Finch abrió la boca y volvió a cerrarla.

– Sí, señor -dijo, y salió por la puerta con el acompañamiento de The Holly and the Ivy .

– ¿No crees que has sido un poco duro con él? -preguntó Mary-. Después de todo, las americanas pueden ser terribles.

– Volverá dentro de cinco minutos para preguntarme si debe llevarlas primero a Christ Church. Ese chico no tiene la menor iniciativa.

– Creía que admirabas esta característica en los jóvenes -dijo Mary amargamente-. En cualquier caso, no se marchará corriendo a la Edad Media.

La puerta se abrió, y The Holly and the Ivy empezó otra vez.

– Debe de ser él, para preguntar qué les da de almorzar.

– Carne hervida y verduras pasadas -le dijo Mary-. A los americanos les encanta contar historias sobre nuestra pésima cocina. Dios mío.
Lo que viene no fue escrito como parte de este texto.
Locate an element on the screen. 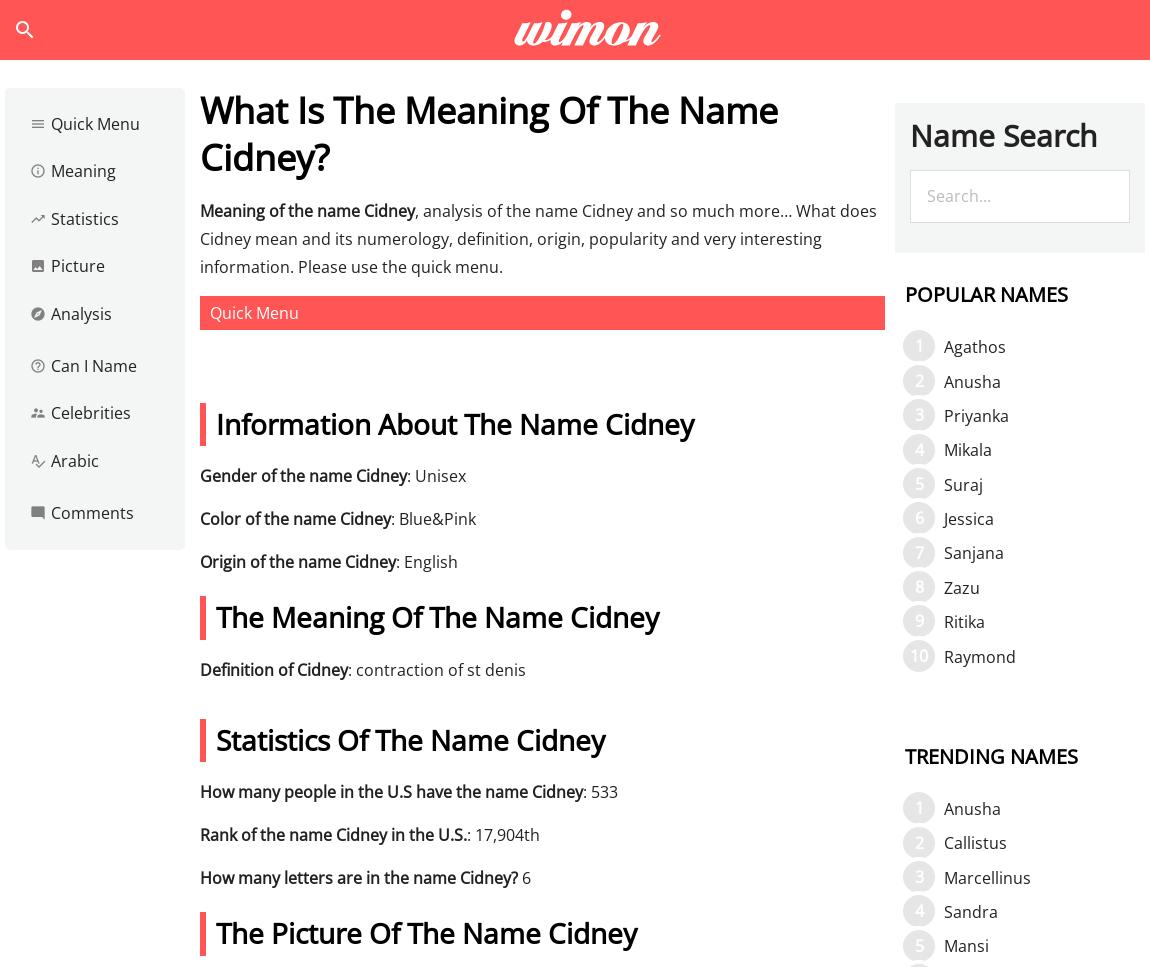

Dunworthy miró hacia la puerta; Gilchrist y Latimer estaban allí, envueltos en un halo de luz grisácea procedente del exterior. Gilchrist sonreía de oreja a oreja y decía algo por encima de la música de las campanas. Latimer se esforzaba por cerrar un gran paraguas negro.

– Supongo que tendremos que ser civilizados e invitarlos a que se unan a nosotros.

Dunworthy recogió su abrigo.

– Sé civilizada tú si quieres. Yo no tengo ninguna intención de escuchar a esos dos felicitándose por haber enviado al peligro a una joven sin experiencia.

– Vuelves a hablar como ya sabes quién -señaló Mary-. No estarían aquí si algo hubiera salido mal. Tal vez Badri tiene ya el ajuste.